• **GOAL 1**
In the thread-safety discussion, what values could the member count take if threading is not handled properly?
• **GOAL 2**
Reproduce everything in the thread-safety discussion from "How can this" down to "and act accordingly.".

• **SELECTED TEXT**

START

Say your system has 10 members. One more user signs up to your system and the application adds him to the roster and increments the count of members; "simultaneously", another user quits and the application removes him from the roster and decrements the count of members.
If you don't handling threading properly, your member count (which should be 10) could easily be nine, 10, or 11, and you'll never be able to reproduce the bug.
So be careful.
You should care about thread safety. E.g in java you write a servlet that provides some functionality. The container will deploy an instance of your servlet, and as HTTP requests arrive from clients, over different TCP connections, each request is handled by a separate thread which in turn will call your servlet. As a result, you will have your servlet being call from multiple threads. So if it is not thread-safe, then erroneous result will be returned to the user, due to data corruption of access to shared data by threads.
It really depends on the application framework (which I know nothing about in this case) and how the web server handles it. Obviously, any good webserver is going to be responding to multiple requests simultaneously, so it will be operating with multiple threads. That web server may dispatch to a single instance of your application code for all of these requests, or it may spawn multiple instances of your web application and never use a given instance concurrently.
Even if the app server does use separate instances, your application will probably have some shared state--say, a database with a list of users. In that case, you need to make sure that state can be accessed safely from multiple threads/instances of your web app.
Then, of course, there is the case where you use threading explicitly in your application. In that case, the answer is obvious.
Your Web Application is almost always multithreading. Even though you might not use threads explicitly. So, to answer your questions: it's very important.
How can this happen? Usually, Apache (or IIS) will serve several request simultaneously, calling multiple times from multiple threads your python programs. So you need to consider that your programs run in multiple threads concurrently and act accordingly.
(This was too long to add a comment to the other fine answers.)
Concurrency problems (read: multiple access to shared state) is a super-set of threading problems. The (concurrency problems) can easily exist at an "above thread" level such as a process/server level (the global variable in the case you mention above is process-unique value, which in turn can lead to an inconsistent view/state if there are multiple processes).
Care must be taken to analyze the data consistency requirements and then implement the software to fulfill those requirements. I would always err on the side of safe, and only degrade in carefully analyzed areas where it is acceptable.
However, note that CPython runs only one thread context for Python code execution (to get true concurrent threads you need to write/use C extensions), so, while you can get a form of race condition upon expected data, you won't get (all) the same kind of partial-write scenarios and such that may plague C/C++ programs. But, once again. Err on the side of a consistent view.
There are a number of various existing methods of making access to a global atomic -- across threads or processes. Use them.

END

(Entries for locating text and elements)
START

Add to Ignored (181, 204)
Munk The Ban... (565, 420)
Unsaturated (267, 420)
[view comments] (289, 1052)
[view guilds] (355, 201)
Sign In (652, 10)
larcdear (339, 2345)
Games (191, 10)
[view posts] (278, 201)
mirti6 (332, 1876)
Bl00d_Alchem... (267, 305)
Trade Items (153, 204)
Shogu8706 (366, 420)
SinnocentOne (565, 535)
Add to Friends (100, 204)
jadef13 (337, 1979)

END

• **FINISHED ANSWER 1**
It could be nine, 10, or 11.

• **FINISHED ANSWER 2**
How can this happen? Usually, Apache (or IIS) will serve several request simultaneously, calling multiple times from multiple threads your python programs. So you need to consider that your programs run in multiple threads concurrently and act accordingly.